El retrete era el cuarto de pecar. A temporadas me parecía mi infierno personal, exclusivo y secreto, mi condenación y mi cárcel, el sitio adonde venían a frustrarse todos mis sueños de sublimidad. Pero en ratos de mayor lucidez, de mejor reflexión, yo comprendía que el retrete era de todos, lo usaban todos, de modo que, más que un infierno, era como un purgatorio en el que iban entrando y saliendo las ánimas de una en una y en cueros. El ánima gorda y cantarina de las tías, el ánima melancólica y silenciosa del primo, el ánima ruda y meona de los clérigos, el ánima pequeña y egoísta de los viejos.
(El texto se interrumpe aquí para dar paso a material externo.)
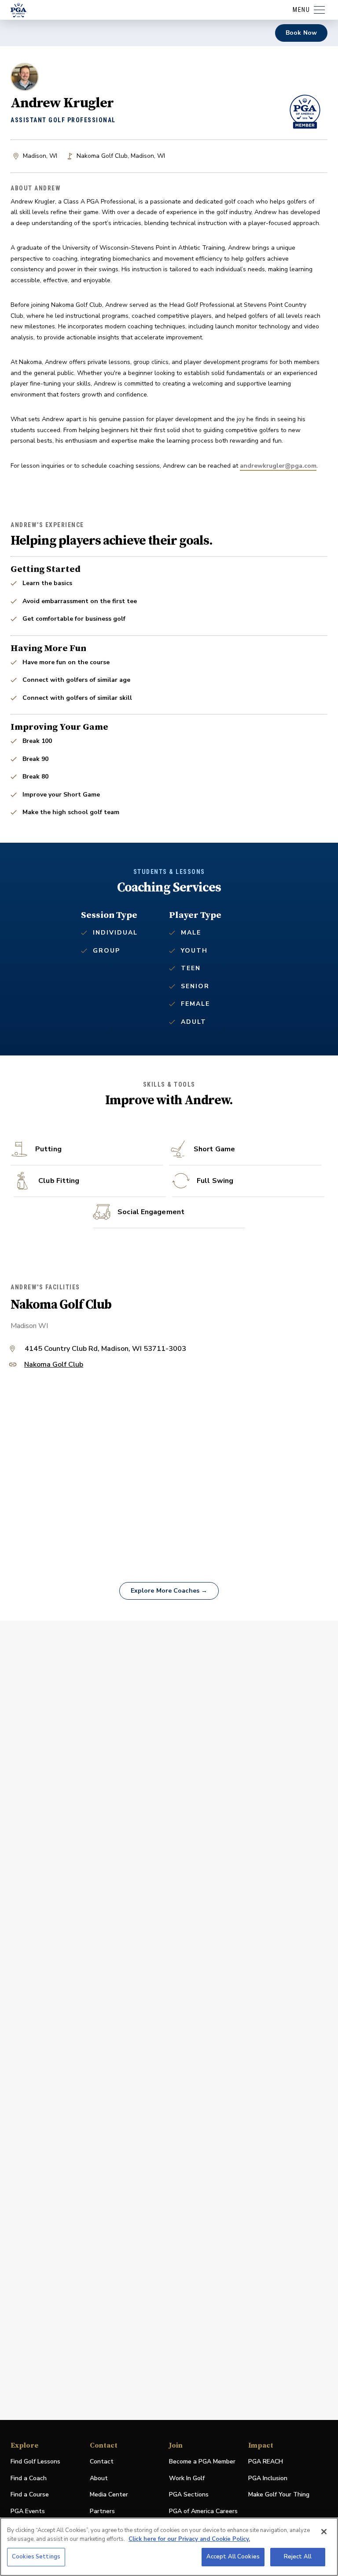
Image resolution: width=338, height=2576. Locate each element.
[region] (169, 2547)
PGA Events (28, 2511)
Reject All (298, 2557)
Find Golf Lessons (35, 2461)
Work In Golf (187, 2478)
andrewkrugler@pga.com (278, 466)
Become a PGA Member (202, 2461)
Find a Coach (29, 2478)
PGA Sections (189, 2494)
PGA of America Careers (203, 2511)
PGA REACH (265, 2462)
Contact (102, 2461)
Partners (102, 2511)
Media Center (109, 2495)
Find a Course (30, 2494)
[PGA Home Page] (18, 10)
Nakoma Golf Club (53, 1365)
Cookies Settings (36, 2557)
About (99, 2478)
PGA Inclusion (267, 2478)
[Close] (324, 2531)
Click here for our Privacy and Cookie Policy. (189, 2539)
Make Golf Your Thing (278, 2495)
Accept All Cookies (233, 2557)
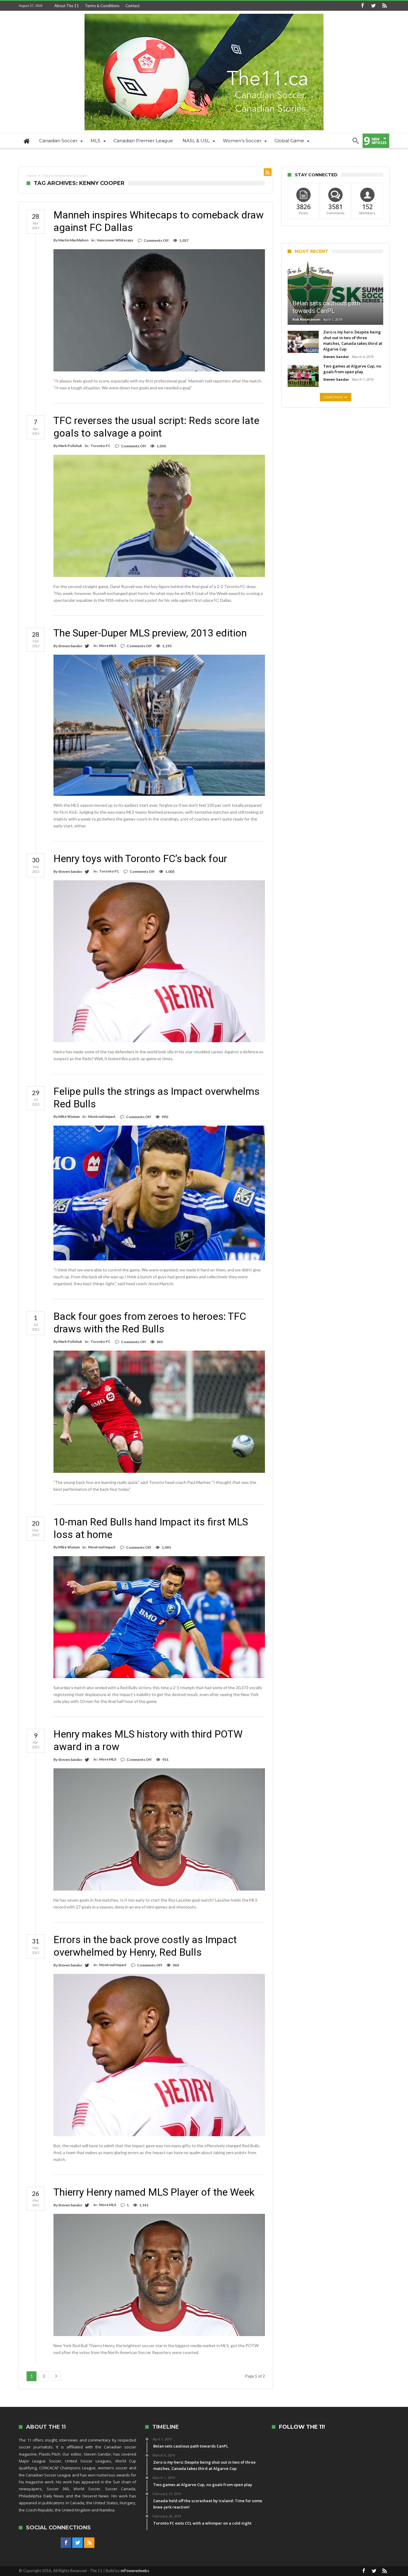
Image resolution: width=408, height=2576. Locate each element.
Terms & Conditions (102, 5)
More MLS (107, 645)
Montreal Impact (102, 1116)
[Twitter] (373, 6)
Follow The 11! (302, 2427)
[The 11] (204, 13)
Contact (132, 5)
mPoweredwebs (135, 2570)
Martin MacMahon (73, 240)
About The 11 (66, 5)
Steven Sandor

El purgatorio, mejor que en el cuadro con llamas que había a la cabecera de mi cama, estaba allí, en aquel cuarto, sólo que no era un purgatorio colectivo —lo cual ya le habría dado cierta amenidad—, sino que era un purgatorio unipersonal, y en esto estaba su maldad, su perversidad y su castigo. Porque el retrete no tenía espejos, no tenía espejo, lo cual ya era absolutamente diabólico, pues sólo el espejo puede ayudarle a uno a encontrarse a sí mismo en ciertos momentos, cuando la propia cara es una salvación. Pero en una habitación cerrada y sin espejos, semidesnudo, uno en seguida se siente entre diablo y minotauro, entre centauro y ánima del purgatorio.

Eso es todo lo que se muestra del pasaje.